Note: The interesting implementation is in Function.cpp. The test case is useful for understanding the context and the mangling scheme. I've included a change to the patchpoint intrinsic to highlight the intent, but that change is incomplete and currently breaks every other patchpoint test.

Diff Detail

Repository: rL LLVM

Event Timeline

reames updated this revision to Diff 11721.Jul 21 2014, 3:32 PM

reames retitled this revision from to Mangling for intrinsic names w/function type parameters.

reames updated this object.

reames edited the test plan for this revision. (Show Details)

reames added reviewers: atrick, ributzka, nlewycky, chandlerc.

reames added a subscriber: Unknown Object (MLST).

I might be missing something. But I think that LLVM should have a small finite number of intrinsics for patchpoint, and the frontend (JIT client) should be able to pass it a symbolic target with any signature. In other words, we should always treat the target arguments as varargs from the intrinsic's point of view. That doesn't change the actual calling convention used.

atrick added a reviewer: lhames.Jul 22 2014, 11:44 AM

Sorry for the delayed reply. If I understand this correctly, what you're proposing is just a generalization of the existing name-mangling scheme to include function-pointer types?

I understand this from a consistency stand-point - we already parameterize intrinsics like llvm.memcpy this way. On the other hand, it's not clear to me what it would actually buy us. Why not just stick to bit-casting the function pointer to i8*? I think that's actually just as type-safe in the end?

This is my current thinking on this patch:

We do want to allow defining a single intrinsic in tablegen that can support any return type. Having a single intrinsic opcode will cleanup the code.

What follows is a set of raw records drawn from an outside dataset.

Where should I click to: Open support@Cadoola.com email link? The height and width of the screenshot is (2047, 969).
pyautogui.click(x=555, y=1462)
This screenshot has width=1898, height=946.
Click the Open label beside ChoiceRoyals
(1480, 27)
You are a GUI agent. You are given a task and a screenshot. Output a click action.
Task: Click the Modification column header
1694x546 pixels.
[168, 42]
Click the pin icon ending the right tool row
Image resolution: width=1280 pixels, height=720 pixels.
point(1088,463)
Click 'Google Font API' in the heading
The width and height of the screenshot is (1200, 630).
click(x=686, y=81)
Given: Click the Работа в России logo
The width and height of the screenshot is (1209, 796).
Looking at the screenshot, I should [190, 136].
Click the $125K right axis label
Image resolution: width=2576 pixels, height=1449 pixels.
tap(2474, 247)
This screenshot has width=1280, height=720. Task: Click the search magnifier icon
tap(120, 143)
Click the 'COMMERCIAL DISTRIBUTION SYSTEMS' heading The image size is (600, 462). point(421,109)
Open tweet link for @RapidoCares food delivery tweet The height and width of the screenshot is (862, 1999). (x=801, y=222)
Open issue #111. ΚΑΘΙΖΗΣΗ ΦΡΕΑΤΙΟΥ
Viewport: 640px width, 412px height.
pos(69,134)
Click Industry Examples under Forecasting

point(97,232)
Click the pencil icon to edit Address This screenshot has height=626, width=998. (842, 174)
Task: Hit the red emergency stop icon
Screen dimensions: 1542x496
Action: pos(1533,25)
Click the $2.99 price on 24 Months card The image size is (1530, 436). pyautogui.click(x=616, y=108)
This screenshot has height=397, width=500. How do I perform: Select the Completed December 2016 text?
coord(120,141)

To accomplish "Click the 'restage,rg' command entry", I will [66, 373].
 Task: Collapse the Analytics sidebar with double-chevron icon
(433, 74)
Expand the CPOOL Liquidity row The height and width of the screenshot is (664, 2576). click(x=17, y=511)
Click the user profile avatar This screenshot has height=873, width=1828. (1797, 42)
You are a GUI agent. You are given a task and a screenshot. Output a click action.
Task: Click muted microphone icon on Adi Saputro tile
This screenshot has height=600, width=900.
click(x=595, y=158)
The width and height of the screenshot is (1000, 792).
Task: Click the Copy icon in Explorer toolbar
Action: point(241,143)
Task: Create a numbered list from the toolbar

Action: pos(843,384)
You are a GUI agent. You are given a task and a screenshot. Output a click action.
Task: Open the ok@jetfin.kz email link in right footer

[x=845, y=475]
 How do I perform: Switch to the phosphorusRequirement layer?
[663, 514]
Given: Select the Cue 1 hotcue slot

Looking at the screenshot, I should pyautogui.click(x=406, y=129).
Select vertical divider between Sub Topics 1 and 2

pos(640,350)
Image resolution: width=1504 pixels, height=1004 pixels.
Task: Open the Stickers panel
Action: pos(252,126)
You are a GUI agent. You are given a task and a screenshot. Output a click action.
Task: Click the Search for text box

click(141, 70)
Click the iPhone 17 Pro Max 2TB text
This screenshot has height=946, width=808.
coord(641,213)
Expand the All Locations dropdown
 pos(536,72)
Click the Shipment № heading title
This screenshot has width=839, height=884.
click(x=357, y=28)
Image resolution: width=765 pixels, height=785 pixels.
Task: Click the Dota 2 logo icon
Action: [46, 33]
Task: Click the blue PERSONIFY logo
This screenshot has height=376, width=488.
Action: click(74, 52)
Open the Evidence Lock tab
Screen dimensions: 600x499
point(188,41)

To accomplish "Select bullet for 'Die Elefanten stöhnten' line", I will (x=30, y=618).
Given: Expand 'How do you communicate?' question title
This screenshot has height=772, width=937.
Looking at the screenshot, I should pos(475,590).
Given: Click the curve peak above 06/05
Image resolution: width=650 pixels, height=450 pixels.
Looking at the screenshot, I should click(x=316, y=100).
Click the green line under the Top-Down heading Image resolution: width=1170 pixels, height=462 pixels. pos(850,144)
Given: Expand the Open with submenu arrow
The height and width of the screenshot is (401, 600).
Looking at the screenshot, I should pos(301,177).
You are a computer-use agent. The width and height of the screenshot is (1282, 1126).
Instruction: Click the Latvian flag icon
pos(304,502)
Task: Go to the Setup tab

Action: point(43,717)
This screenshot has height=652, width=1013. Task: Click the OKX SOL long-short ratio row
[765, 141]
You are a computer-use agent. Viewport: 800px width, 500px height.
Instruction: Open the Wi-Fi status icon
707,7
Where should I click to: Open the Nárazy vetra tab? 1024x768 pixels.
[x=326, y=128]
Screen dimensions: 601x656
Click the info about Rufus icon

The only issue with the approach taken in this patch is that it mangles the entire signature of the target function into the patchpoint symbol. This seems unnecessary to me. I would prefer to see simple declarations for the intrinsics and use a bitcast when needed to pass the target function as i8*. I'm not aware of any use for the complex manglings, but we can debate that in the larger statepoint infrastructure review.

I believe Juergen has a patch that takes a simpler approach and I've asked him to post it.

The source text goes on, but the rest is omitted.